One of the gifts of traveling is seeing the world differently. Sometimes, it means seeing ourselves differently—what we are capable of and what we are worthy of. Sometimes, we realize that we can trust some more, love some more or that we can be trusted and loved some more. I think that it’s true to both the one who physically travels and the one who travels in the presence of he who physically travelled.
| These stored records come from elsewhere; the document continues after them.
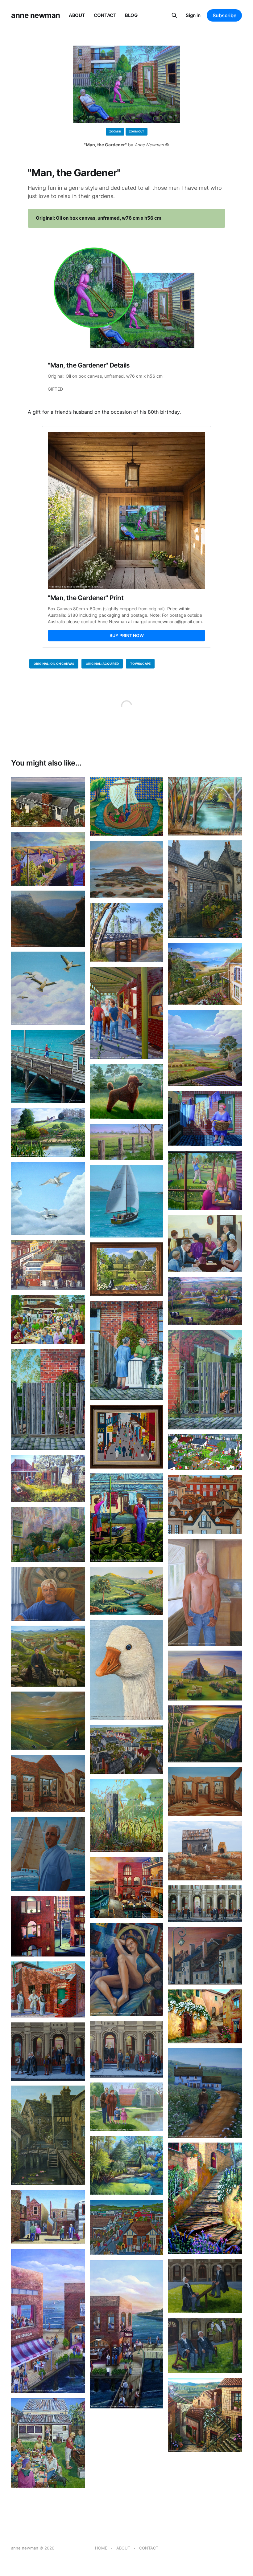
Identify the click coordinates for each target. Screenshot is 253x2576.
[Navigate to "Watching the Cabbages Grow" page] (48, 1478)
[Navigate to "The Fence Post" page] (127, 1815)
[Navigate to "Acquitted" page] (48, 2051)
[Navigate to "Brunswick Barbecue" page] (48, 2443)
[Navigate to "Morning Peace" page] (127, 1591)
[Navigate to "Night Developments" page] (48, 1926)
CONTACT (105, 15)
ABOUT (77, 15)
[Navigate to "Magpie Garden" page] (127, 1269)
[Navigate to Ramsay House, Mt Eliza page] (48, 802)
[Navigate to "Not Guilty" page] (205, 2345)
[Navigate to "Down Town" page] (127, 1749)
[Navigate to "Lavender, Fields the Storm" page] (205, 1048)
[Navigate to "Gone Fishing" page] (48, 1066)
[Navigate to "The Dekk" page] (127, 2334)
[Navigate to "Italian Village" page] (205, 2415)
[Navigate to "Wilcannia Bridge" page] (127, 932)
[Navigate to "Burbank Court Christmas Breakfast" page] (48, 1319)
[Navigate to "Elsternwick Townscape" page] (48, 1265)
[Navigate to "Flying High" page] (48, 988)
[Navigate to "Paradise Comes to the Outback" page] (205, 1675)
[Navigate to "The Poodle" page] (127, 1091)
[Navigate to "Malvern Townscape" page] (127, 2227)
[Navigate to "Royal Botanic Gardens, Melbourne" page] (127, 2165)
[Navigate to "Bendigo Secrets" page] (48, 2217)
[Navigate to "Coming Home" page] (205, 1733)
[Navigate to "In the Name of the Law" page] (205, 1903)
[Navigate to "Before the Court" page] (127, 2049)
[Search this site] (174, 15)
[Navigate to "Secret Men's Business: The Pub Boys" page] (127, 1013)
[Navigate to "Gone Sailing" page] (127, 1201)
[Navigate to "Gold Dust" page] (48, 859)
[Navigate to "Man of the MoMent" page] (48, 1721)
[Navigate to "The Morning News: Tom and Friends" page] (127, 1350)
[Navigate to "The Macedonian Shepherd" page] (48, 1656)
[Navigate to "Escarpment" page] (48, 919)
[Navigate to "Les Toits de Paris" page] (205, 1956)
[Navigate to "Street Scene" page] (127, 1437)
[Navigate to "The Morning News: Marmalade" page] (205, 1379)
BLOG (131, 15)
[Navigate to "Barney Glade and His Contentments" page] (127, 1517)
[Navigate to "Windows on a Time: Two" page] (48, 1783)
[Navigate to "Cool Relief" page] (205, 1850)
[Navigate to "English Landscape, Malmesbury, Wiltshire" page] (48, 1132)
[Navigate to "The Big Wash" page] (205, 1118)
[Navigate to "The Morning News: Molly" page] (48, 1399)
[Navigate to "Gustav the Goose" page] (127, 1670)
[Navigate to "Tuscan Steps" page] (205, 2198)
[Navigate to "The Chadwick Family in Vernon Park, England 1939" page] (127, 2106)
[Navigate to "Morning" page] (127, 1142)
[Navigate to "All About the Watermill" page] (48, 2135)
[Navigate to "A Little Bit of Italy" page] (48, 1534)
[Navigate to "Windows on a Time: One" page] (205, 1791)
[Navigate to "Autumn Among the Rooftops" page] (205, 1504)
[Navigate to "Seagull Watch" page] (48, 1198)
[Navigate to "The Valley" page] (205, 1301)
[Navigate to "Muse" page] (127, 1969)
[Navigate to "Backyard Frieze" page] (205, 1452)
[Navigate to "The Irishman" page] (205, 2093)
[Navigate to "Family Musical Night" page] (205, 1243)
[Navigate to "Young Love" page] (205, 974)
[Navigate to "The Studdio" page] (48, 2321)
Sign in (193, 15)
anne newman (35, 15)
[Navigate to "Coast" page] (127, 869)
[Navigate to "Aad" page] (48, 1594)
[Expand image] (75, 817)
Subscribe (224, 15)
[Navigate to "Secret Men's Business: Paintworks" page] (48, 1989)
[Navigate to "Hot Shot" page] (205, 1180)
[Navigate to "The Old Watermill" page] (205, 889)
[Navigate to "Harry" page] (48, 1854)
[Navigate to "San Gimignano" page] (205, 2016)
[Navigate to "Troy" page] (205, 1592)
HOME (101, 2548)
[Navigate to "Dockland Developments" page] (127, 1887)
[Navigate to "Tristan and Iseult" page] (127, 806)
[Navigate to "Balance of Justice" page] (205, 2286)
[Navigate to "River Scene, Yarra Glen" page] (205, 806)
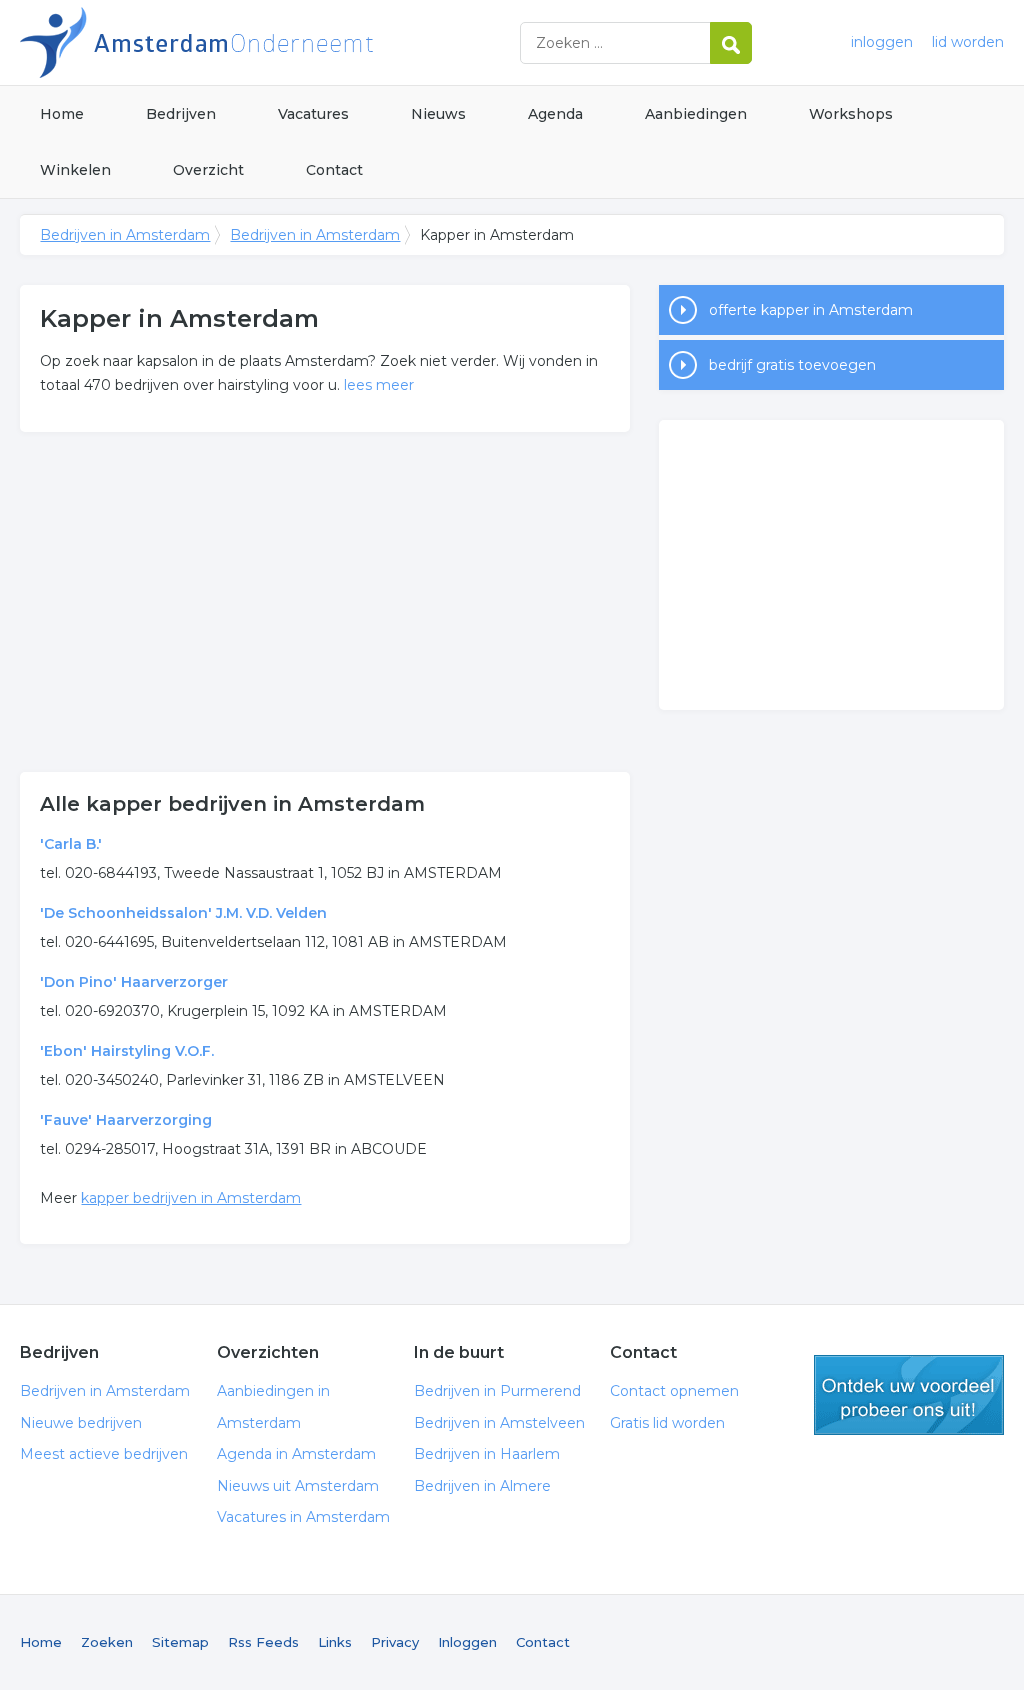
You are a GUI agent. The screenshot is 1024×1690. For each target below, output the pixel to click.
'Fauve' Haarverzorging (126, 1120)
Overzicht (208, 170)
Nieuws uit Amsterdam (298, 1486)
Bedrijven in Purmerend (497, 1391)
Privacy (395, 1642)
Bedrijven (181, 114)
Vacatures (313, 114)
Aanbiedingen (696, 114)
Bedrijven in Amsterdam (270, 42)
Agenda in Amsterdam (296, 1454)
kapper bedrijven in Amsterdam (191, 1198)
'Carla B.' (71, 844)
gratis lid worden (909, 1395)
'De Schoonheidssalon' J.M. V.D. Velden (183, 913)
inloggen (882, 42)
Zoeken (107, 1642)
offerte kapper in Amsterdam (811, 310)
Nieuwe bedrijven (81, 1423)
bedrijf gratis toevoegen (792, 365)
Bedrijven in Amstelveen (499, 1423)
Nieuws (438, 114)
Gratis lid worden (667, 1423)
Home (62, 114)
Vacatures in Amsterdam (303, 1517)
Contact (334, 170)
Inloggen (467, 1642)
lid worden (968, 42)
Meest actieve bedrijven (104, 1454)
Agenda (555, 114)
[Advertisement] (325, 602)
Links (335, 1642)
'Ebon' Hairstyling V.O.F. (127, 1051)
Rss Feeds (263, 1642)
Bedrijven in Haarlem (487, 1454)
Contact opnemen (674, 1391)
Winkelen (75, 170)
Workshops (851, 114)
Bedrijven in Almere (482, 1486)
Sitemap (180, 1642)
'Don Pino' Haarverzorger (134, 982)
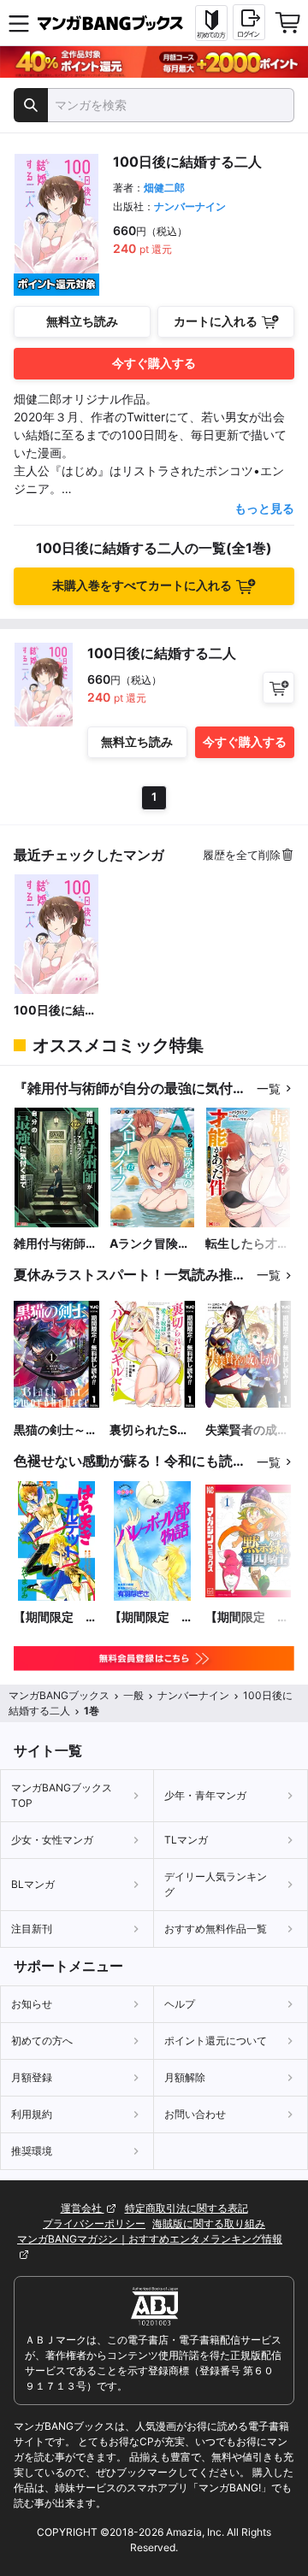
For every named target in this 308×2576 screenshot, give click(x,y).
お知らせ (31, 2003)
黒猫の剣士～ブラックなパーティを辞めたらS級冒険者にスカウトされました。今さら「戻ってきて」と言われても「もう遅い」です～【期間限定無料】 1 (56, 1430)
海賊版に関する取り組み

When we travel, we are blown away by the capacity of the human being to feel the same way or think the same way. Wherever we are, in another city or country, we receive a thousand affirmations of our humanness—our hopes, our desires, our trivialities, our vulnerabilities, our joys. We see universal truths as we peel away layers of our own traditions, practices, preferences or idiosyncracies. This capacity to feel the other and to find deep in our hearts that we are the same and that we understand each other has power to feed some of our deepest hungers or heal some of our deepest wounds. Perhaps, the more people travel in different directions, the more understanding the world will be and the more that it will be able to shed light on the assumptions that we have built in our own spaces, territiories and jurisdictions.

I believe in the capacity of the traveled and the travailed individuals to help their worlds see the other. As we bring stories from one place to another, we light a spark of interest, we open doors and windows in which others can peek into and see what must be seen. The experience is a revelation. It hums, it sings, it inspires. It is an instrument of new seeing and understanding.

But  there also is an aspect of travel that, to me, is still quite surreal. The pull that a place has on you years after you have traveled. Not all places do this to me. But there are certain places that I feel I must go back to. The pull manifests in many different ways and it never goes away. And it’s not necessarily because of the intensity of an experience or a vivid memory. I believe that we were meant to be in some places—in the past or in the future—and that the soul recognizes it. It’s the same with people we meet when we travel, physically or not. The impulse to make the most out of it because we might not see each other again is in the deep recesses of  our souls. We are more sensitive and attuned to what our hearts desire. When I sink into the sadness that comes with goodbyes, I wonder if it will take another lifetime for our souls to meet again. Separating ways casts a dent in my heart but I believe that having crossed paths, and having exchanged love and energy, we are meant to honor  the journey our souls are taking.

This recent soul encounter with our friends from YIP who we said goodbye to yesterday is probably one of the best travels I have had without physically traveling. And I will always remember the fullness of the experience. Because “the best trips,” said my favorite travel writer, “like the best love affairs, never really end.”